Problem details: Read through the records. Copy each line that has the word "menu".

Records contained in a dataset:
[Start of Attachment]

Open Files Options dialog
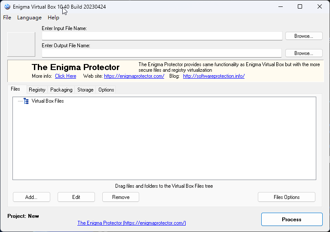Image resolution: width=330 pixels, height=232 pixels. pyautogui.click(x=287, y=197)
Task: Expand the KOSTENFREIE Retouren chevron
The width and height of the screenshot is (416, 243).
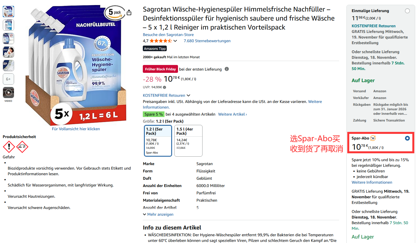Action: (188, 95)
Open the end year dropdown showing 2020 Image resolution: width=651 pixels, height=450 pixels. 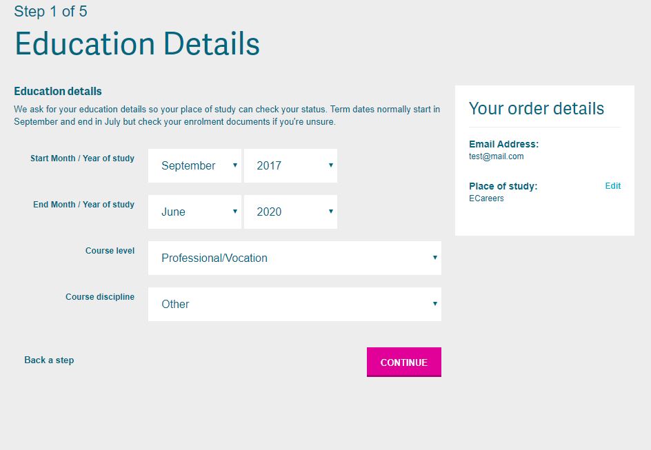click(x=290, y=212)

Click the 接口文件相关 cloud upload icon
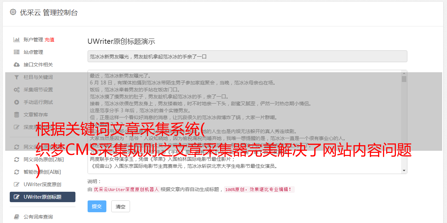(16, 65)
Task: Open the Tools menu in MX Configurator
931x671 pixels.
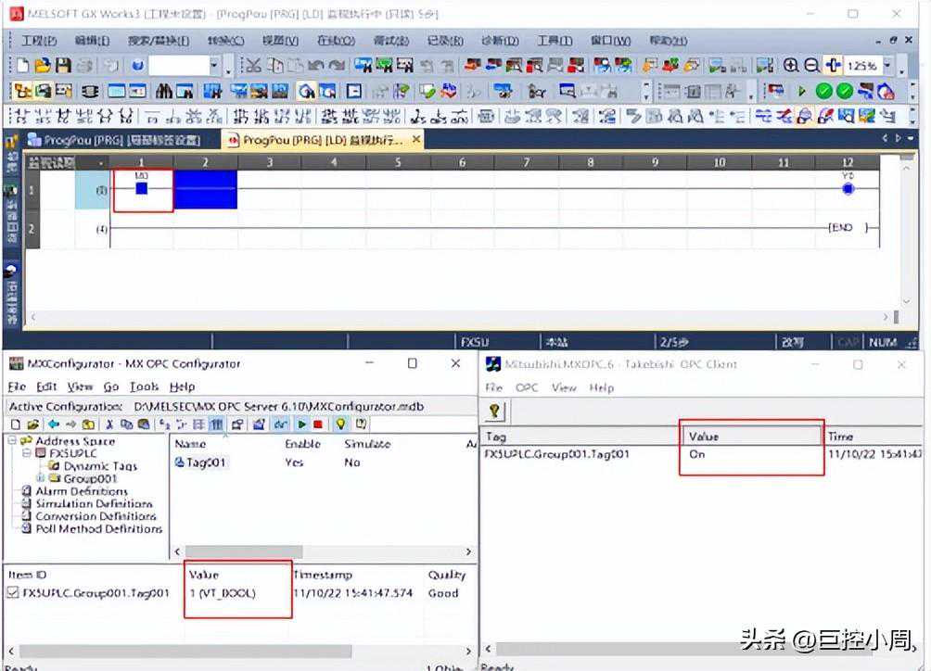Action: tap(144, 386)
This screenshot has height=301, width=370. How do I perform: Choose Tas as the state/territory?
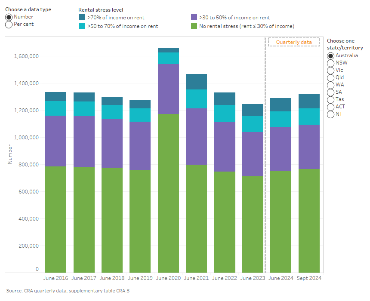[330, 99]
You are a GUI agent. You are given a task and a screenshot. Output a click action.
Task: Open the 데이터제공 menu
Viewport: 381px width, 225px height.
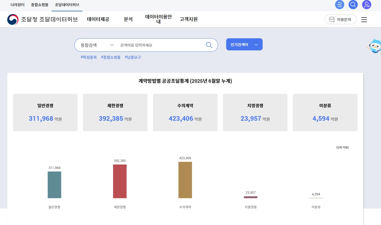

[End of Attachment]

Task output:
Task: Open the Tools menu in MX Configurator
Task: Open the 데이터제공 menu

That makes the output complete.